The ‘sermon on poverty’ epitomizes Meister Eckhart’s thought at its theological and literary zenith. Among the most studied of Eckhart’s vernacular homilies its claims, both ethical and doctrinal, are as radical as anything he wrote, yet, surprisingly, never rated a mention in In Agro Dominico, the papal bull of 1329 that denounced many of his teachings. The conclusion some scholars have drawn is that the text of this sermon had not reached its final formulation until as late as 1326/27 and was presumably not available to Eckhart’s accusers at the time of the trials. The evidence for this, however, is not conclusive, with recent research suggesting a much wider early reception of the text. Either way, the absence of any statement from Sermon 52 among the twenty-eight articles of the bull of condemnation is intriguing, especially given the sermon’s provocative thesis, which is the focus of this present discussion.
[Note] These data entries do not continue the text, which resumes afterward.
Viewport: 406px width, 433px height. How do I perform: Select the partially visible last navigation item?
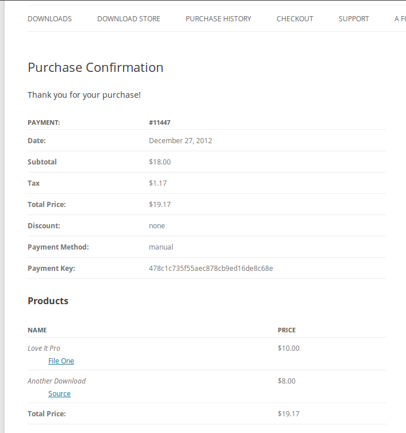click(400, 19)
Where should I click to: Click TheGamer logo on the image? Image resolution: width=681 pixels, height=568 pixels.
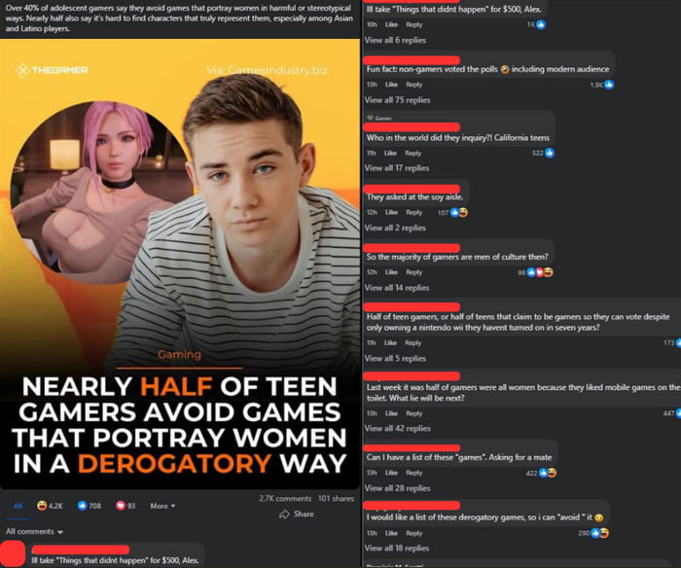(x=53, y=70)
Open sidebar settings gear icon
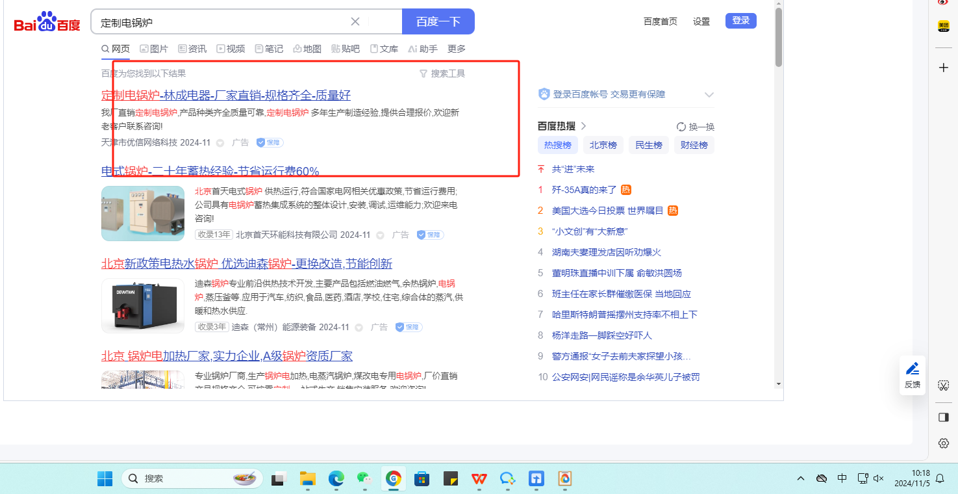958x494 pixels. [x=943, y=443]
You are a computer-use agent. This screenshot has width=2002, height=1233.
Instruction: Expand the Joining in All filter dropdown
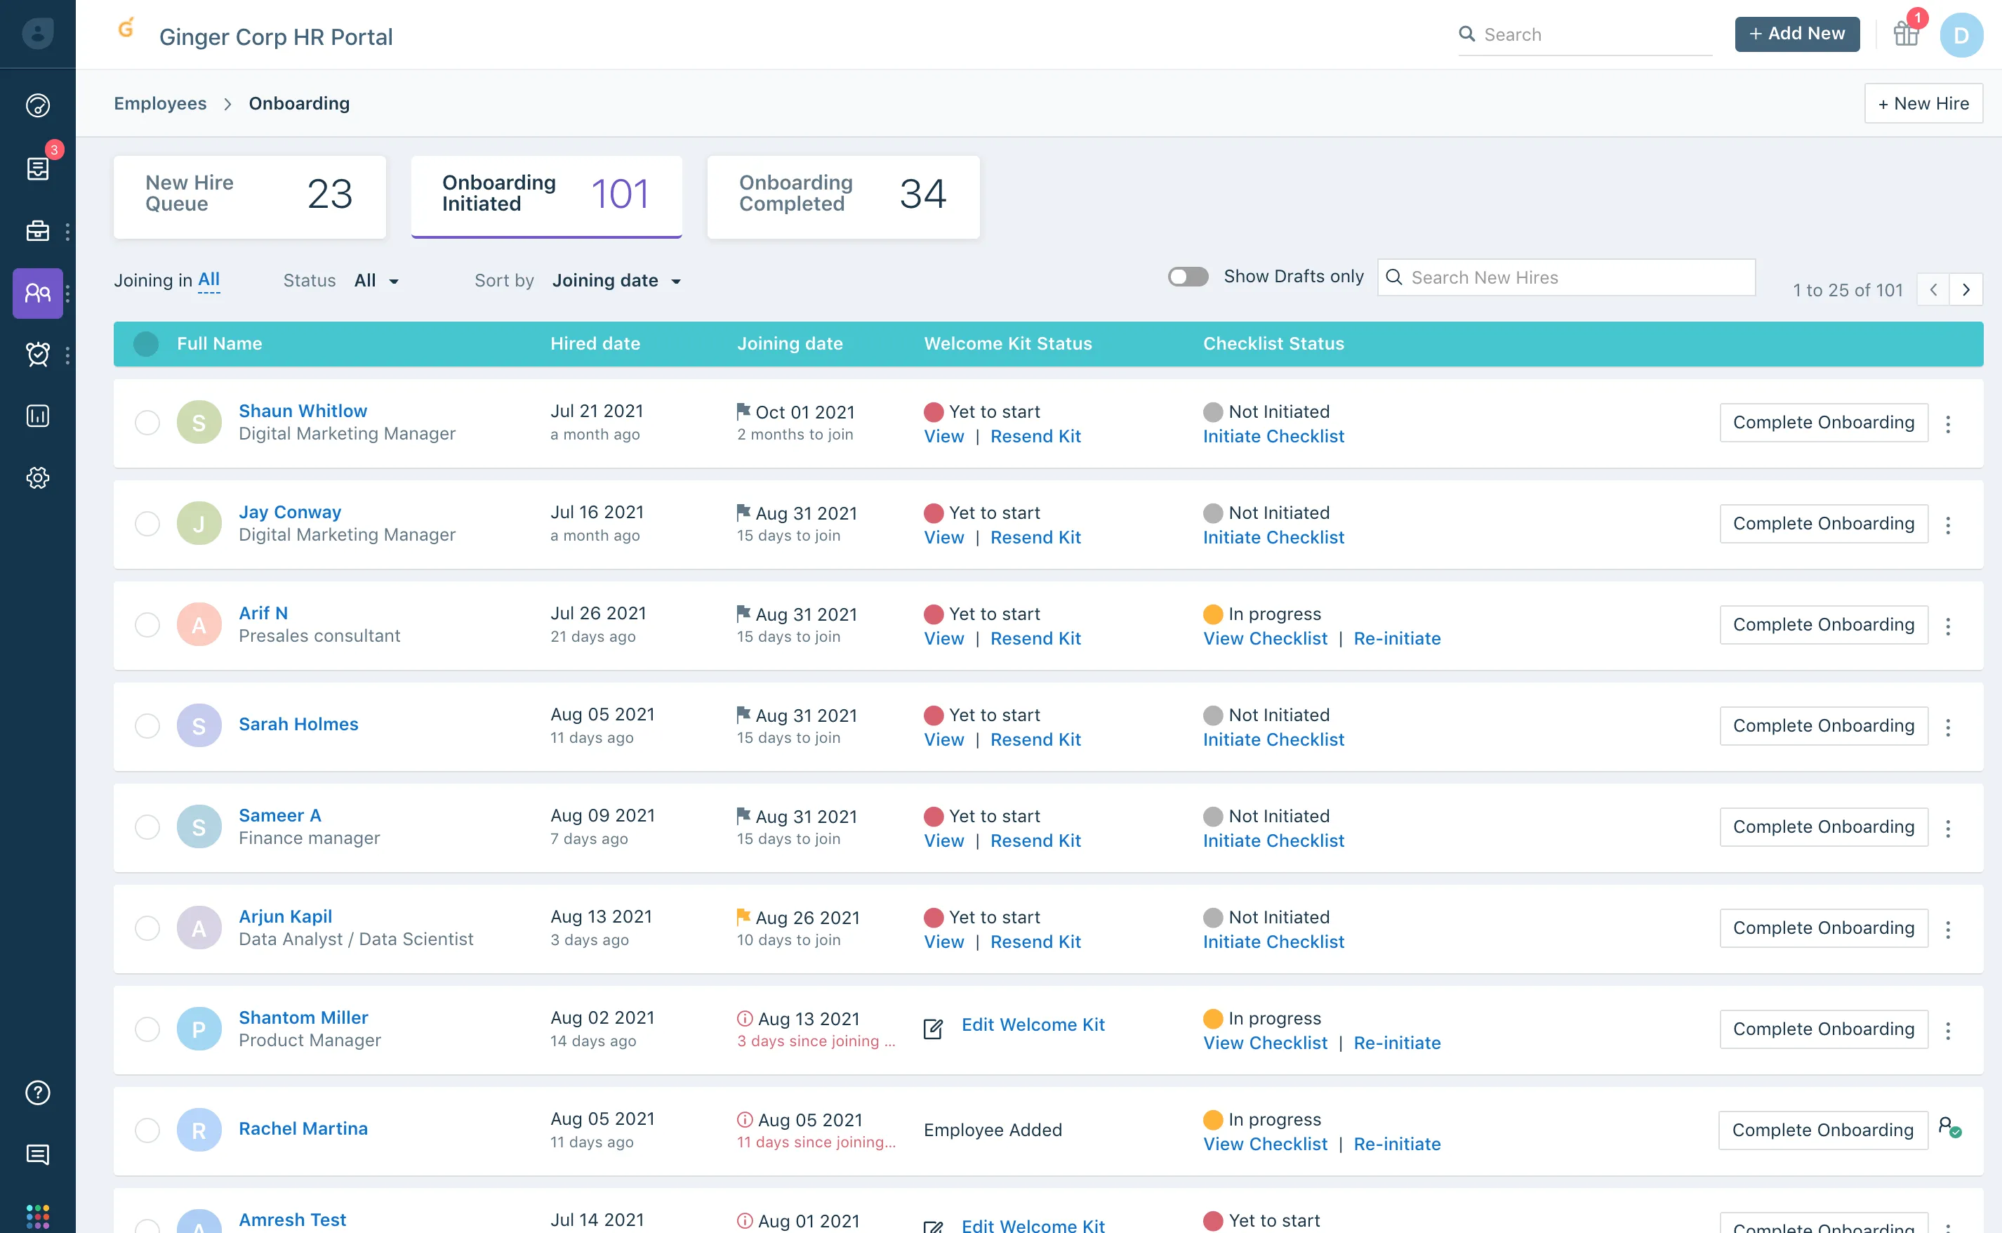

- Eckhart and the hermeneutics of detachment
Meister Eckhart’s vernacular – Middle High German – sermons are exegetical in form, detailed interpretations of biblical texts. They are, however, hermeneutically quite unconventional. His handling of the biblical material shows little interest in what was classically called the ‘literal sense of scripture’, and such modern exegetical concerns as the historical context or the sitz im leben of the texts’ original audience are of no importance. Eckhart’s concern is rather with the layers of meaning that lie beneath the surface and, more importantly, with the existential engagement of his hearers as he leads them down through the layers into the dark abyss of union with the formless reality that he calls the ‘God beyond God’. This reality, he reminds us repeatedly throughout his works, is unknowable to those who remain invested in or attached to cherished concepts and images of God and the self. What is required is a radical intellectual and existential process of letting-go or relinquishment for which Eckhart coined several terms but most famously ‘detachment’ (Abgescheidenheit). He warns early in the poverty sermon that without some level of this in his hearers even understanding his teaching is impossible. ‘I beg you to be like this,’ he says in the third paragraph, ‘in order that you may understand this sermon. For by the eternal truth I tell you that unless you are like this truth we are about to speak of, it is not possible for you to follow me.’ He adds that this should not cause too great a concern, for such truth ‘few good people can understand.’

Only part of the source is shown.